### Work to do
1. From the Orwell Memorial Lecture transcript, print the passage starting at "The below is" and ending at "This is one.".
2. According to the Orwell Memorial Lecture transcript, in what year did Britain open up to globalization?
3. Render this sentence from the Orwell Memorial Lecture transcript in Spanish: "The alarm bells had been sounding for a decade but the political system couldn’t or wouldn’t respond."

### Page text
--------------------------------------------------

New Times,
New Thinking.

  1. Politics
  2. UK Politics
7 December 2022

Lisa Nandy: “While rentier capitalism has been allowed to run riot, a quiet patriotism has been at work in every community”

The text of the shadow levelling up secretary's Orwell Memorial Lecture.

By New Statesman

The below is a transcript of shadow levelling up secretary Lisa Nandy’s Orwell Memorial Lecture, delivered on 6 December

At a time when we appear to have lost sight of who we are and our place in the world, when we seem to have lost even any sense that real change is possible, I want to talk to you about the country ‘that lies beneath the surface’ and why it is time for that country to take charge of its own destiny. As we head into the hardest winter – with hope, trust and inspiration in short supply – it might be tempting to retreat and play it safe; simply to defend what is left after a decade of decay. But there are moments in history when the longed-for tidal wave of justice can rise up and a sea change is upon us. This is one.

In 1937 my town in Wigan – a town that stood at the centre of the world, powering the country through dangerous, difficult work in the pits – came to symbolise the case for change when George Orwell documented the grinding poverty and squalor that so many working-class families endured. A few years later, the working-class men that Orwell had come to so admire returned home from the devastation of war unwilling to accept those conditions any longer. And the Attlee Government responded by building more council houses than any other in British history and bringing public services into common ownership for the common good.

Nearly a century later we found ourselves at the centre of political debate once again. In a proud industrial town buffeted by waves of globalisation the smoke signals went up. Falling voter turnout, a dramatic rise in support for UKIP, the vote to leave the EU. The alarm bells had been sounding for a decade but the political system couldn’t or wouldn’t respond. In the 14 years since the economic crash we’ve taken all the wrong cues from those uprisings. Unable or unwilling to hear that roar, as George Eliot puts it, that lies on the other side of silence. Perhaps this is why as the storm clouds have gathered, nothing new has emerged.

Britain opened up to globalisation in 1997 in order to lead the world, not leave it. It gave us an open economy and influence in the world. And there were many winners. The decision to invest in “education, education, education” equipped so many young people with the skills and resilience to adapt and retrain, to grasp opportunities and to make their home in places that in turn reaped the benefits of this open, global Britain. But while those with knowledge, skills and assets thrived, others were left to count the cost. The places that were, as Tony Blair put it, “swift to adapt, slow to complain, open, willing and able to change” pulled further and further ahead while others were left to fall further behind.

As good jobs moved elsewhere, the base of the local economy crumbled. Young people who could, grasped the opportunities opened up to them and moved away to go to university, often for the first time in their family history, and to find better paid work. And with the loss of those jobs went spending power, taking with it the bus networks, thriving high streets, post offices and pubs – and the close-knit families – that make up the social fabric of the place. This began a political consensus that lasted for decades built on an economic model that drove investment into sectors and places that were already thriving in the belief that the benefits would trickle down and trickle out. The people who had powered the world became recipients of growth, not contributors. No longer deemed to have a contribution to make, they became the beneficiaries of redistribution.

--------------------------------------------------

### Listing

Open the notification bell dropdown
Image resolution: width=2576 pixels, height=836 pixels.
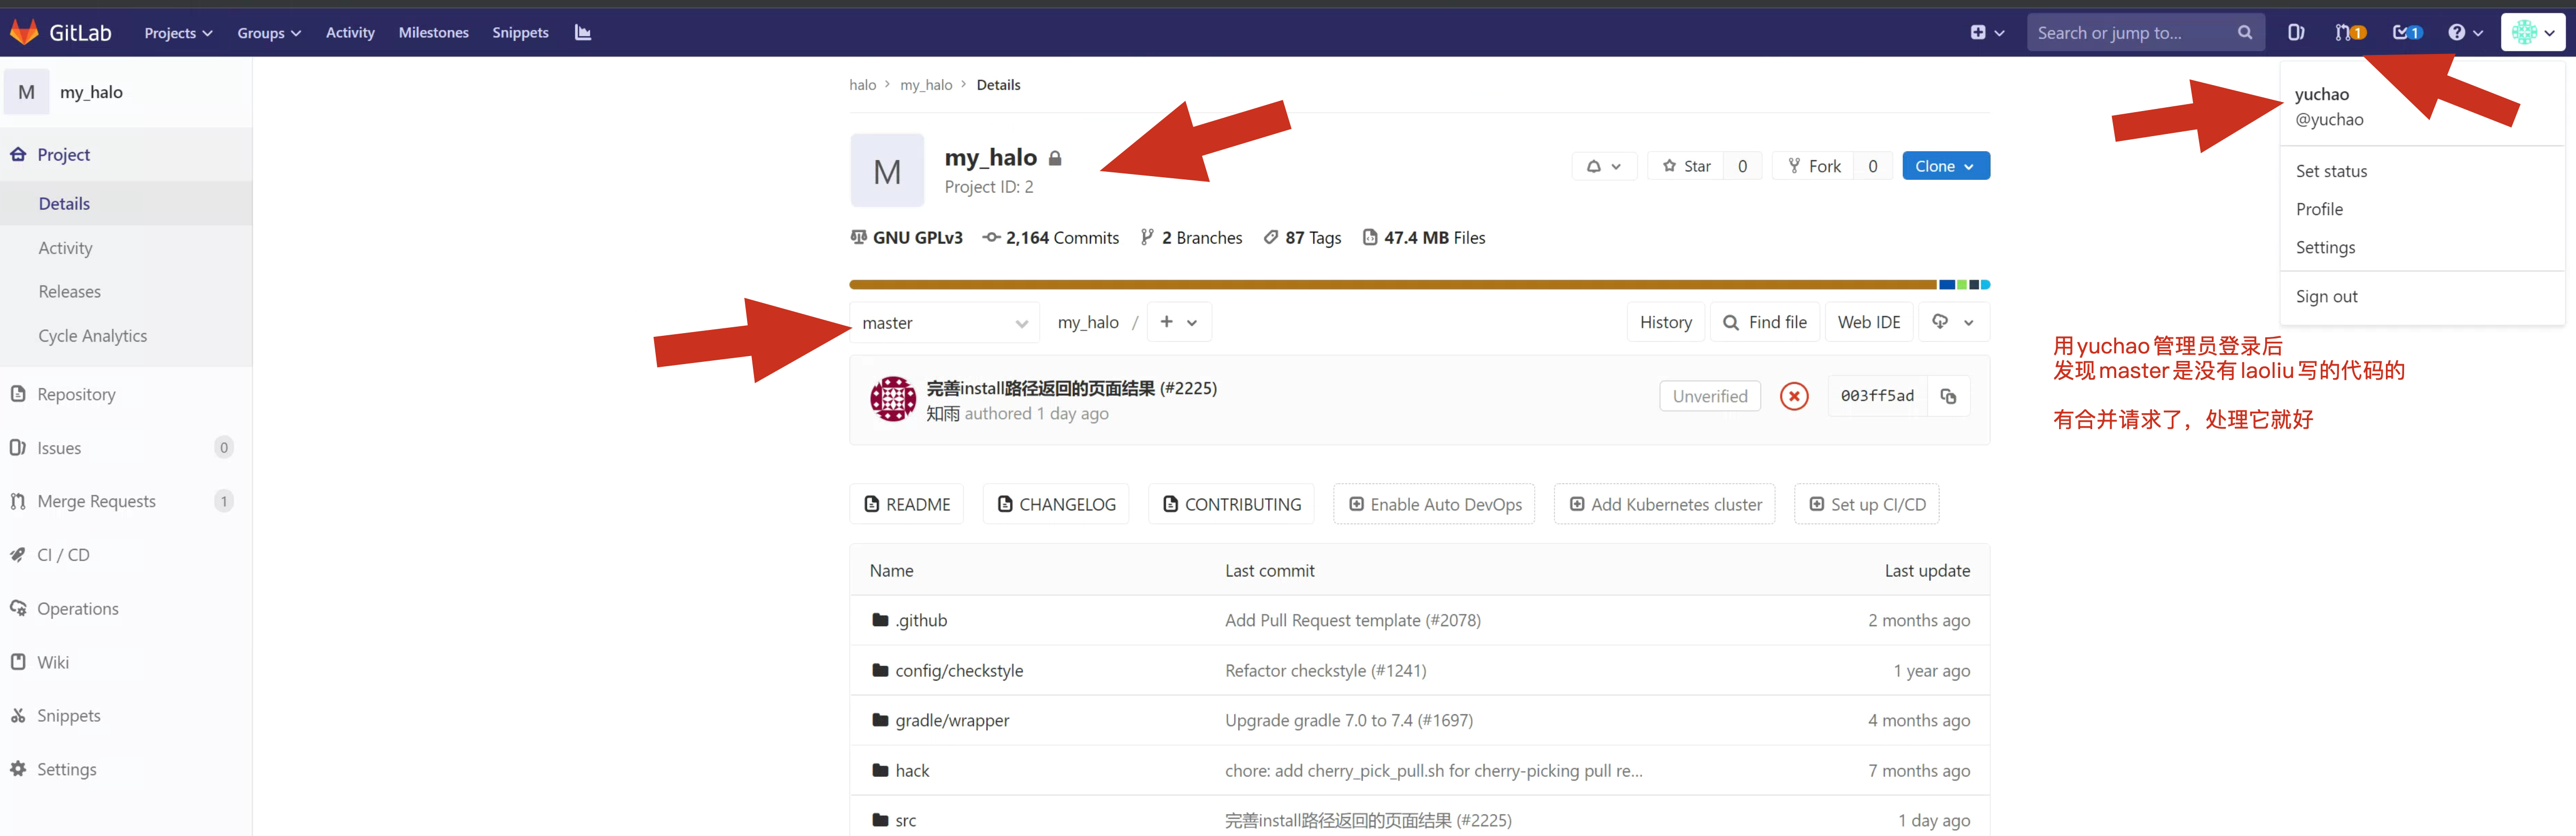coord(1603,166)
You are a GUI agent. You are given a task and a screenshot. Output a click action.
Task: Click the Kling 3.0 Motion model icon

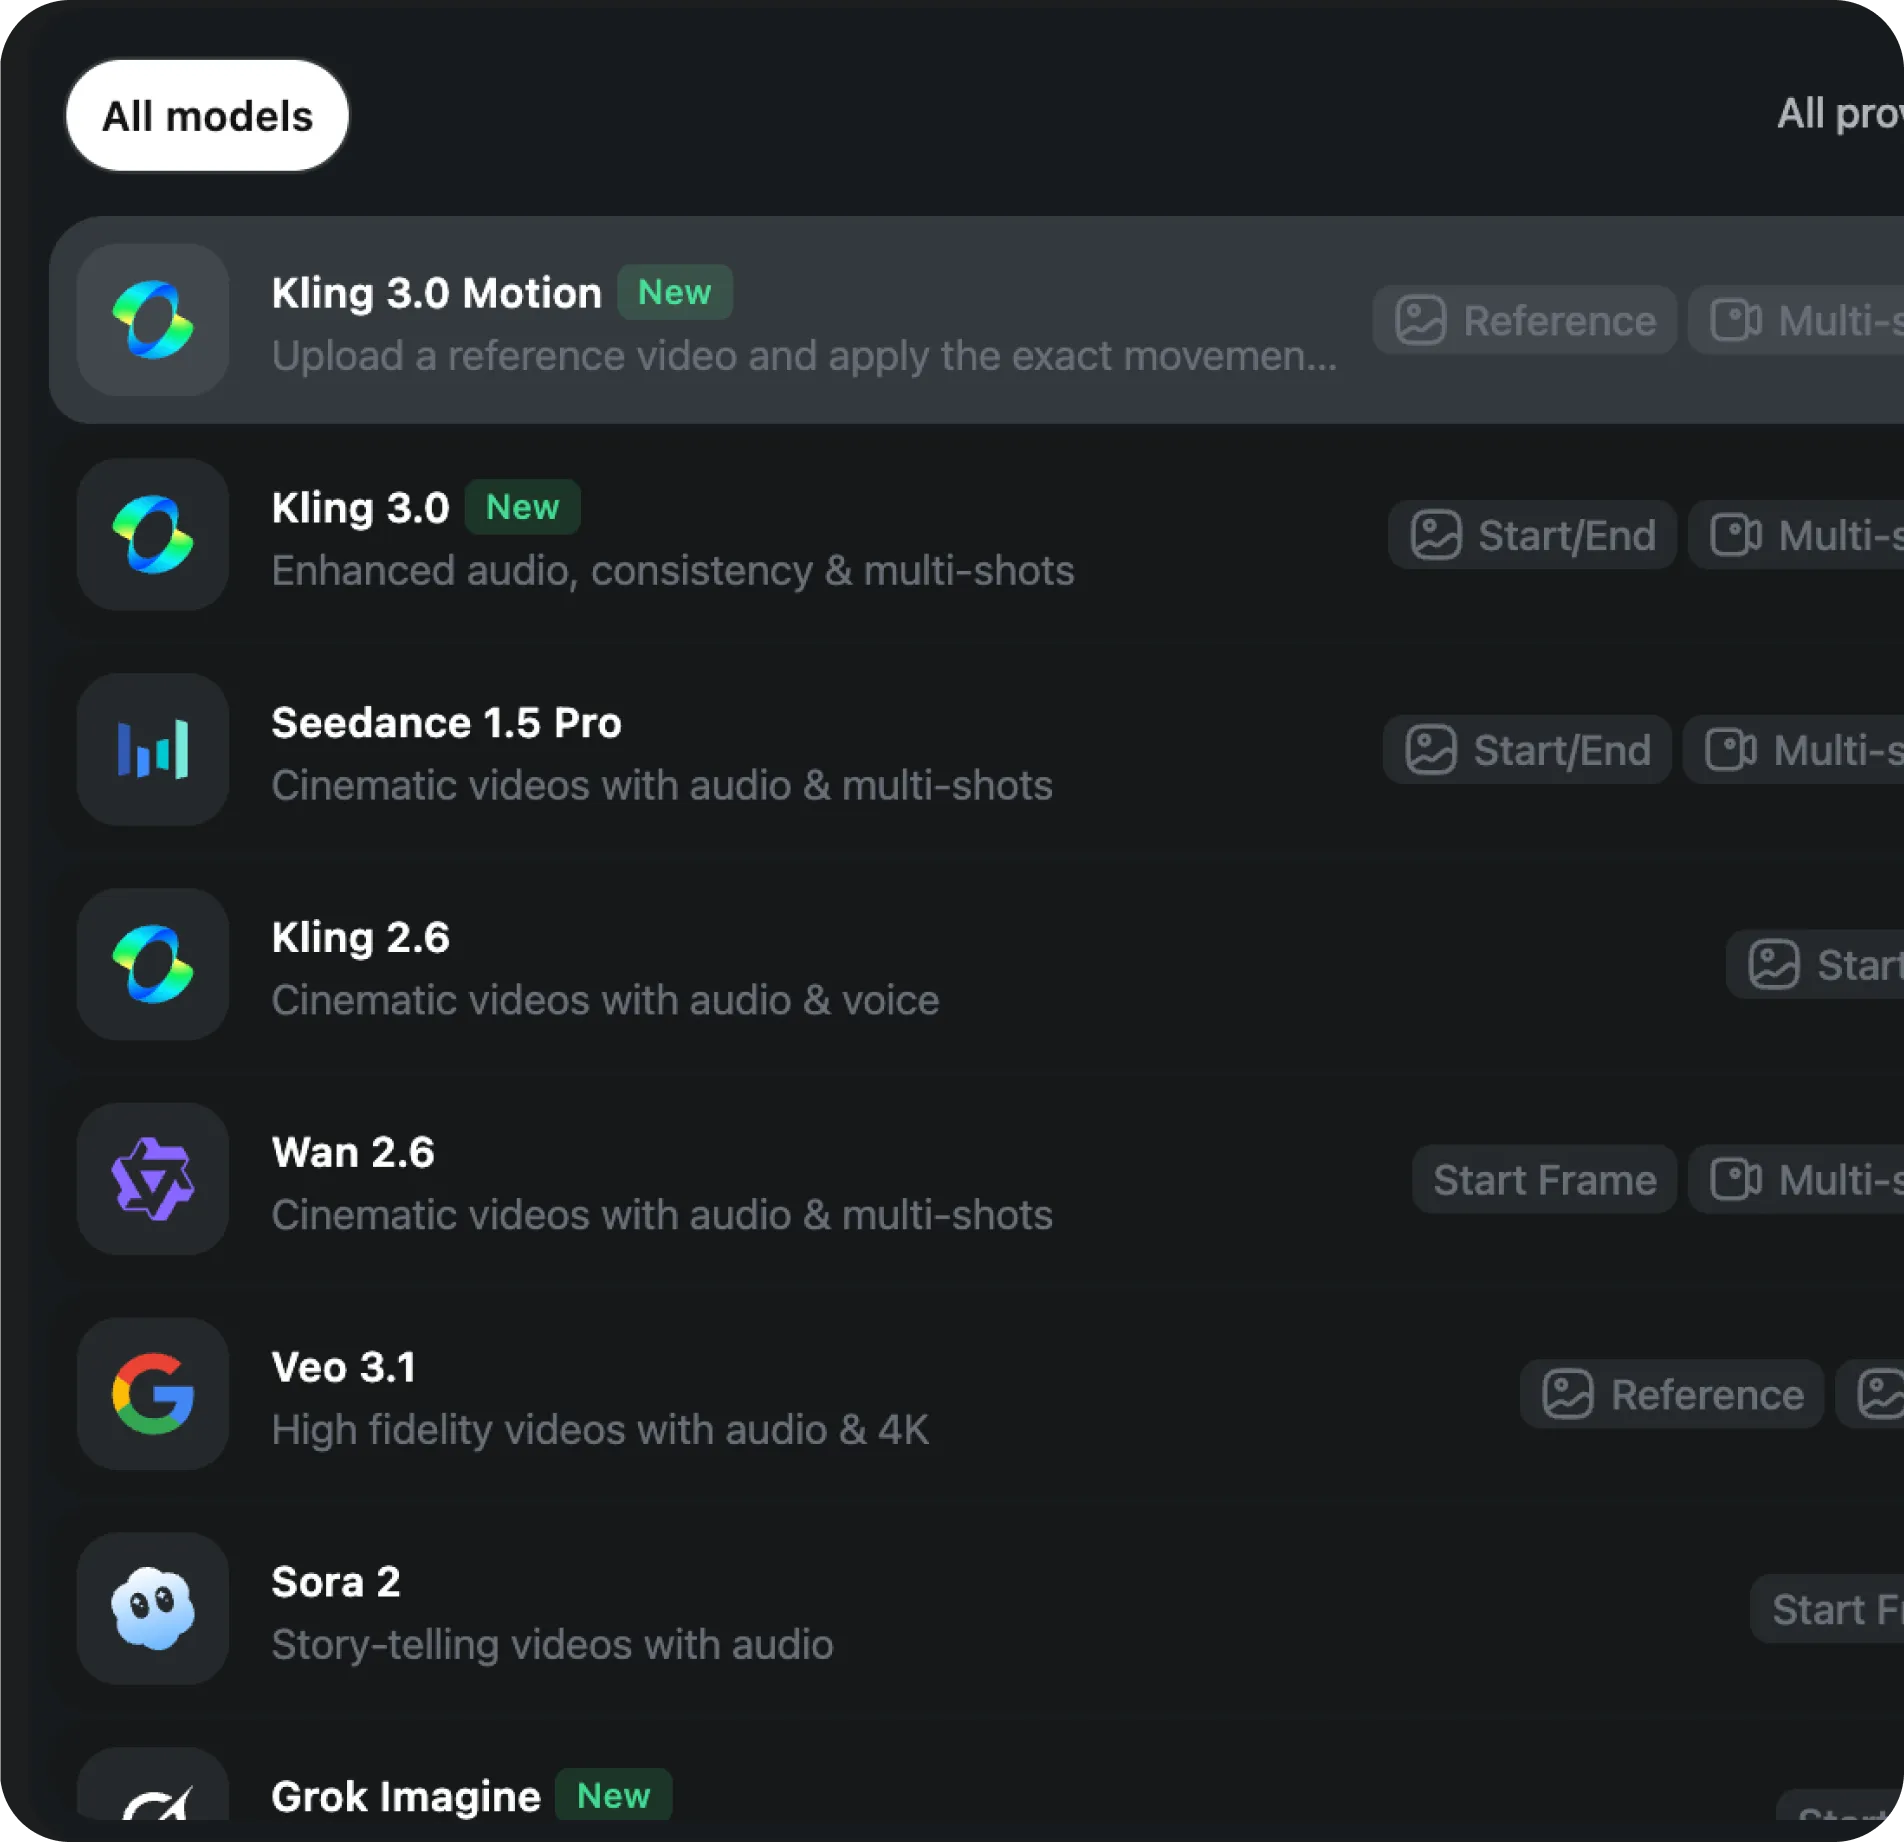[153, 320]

--------------------------------------------------

### Complete answers
1.
The below is a transcript of shadow levelling up secretary Lisa Nandy’s Orwell Memorial Lecture, delivered on 6 December

At a time when we appear to have lost sight of who we are and our place in the world, when we seem to have lost even any sense that real change is possible, I want to talk to you about the country ‘that lies beneath the surface’ and why it is time for that country to take charge of its own destiny. As we head into the hardest winter – with hope, trust and inspiration in short supply – it might be tempting to retreat and play it safe; simply to defend what is left after a decade of decay. But there are moments in history when the longed-for tidal wave of justice can rise up and a sea change is upon us. This is one.

2. 1997

3. Las alarmas llevaban una década sonando, pero el sistema político no podía o no quería responder.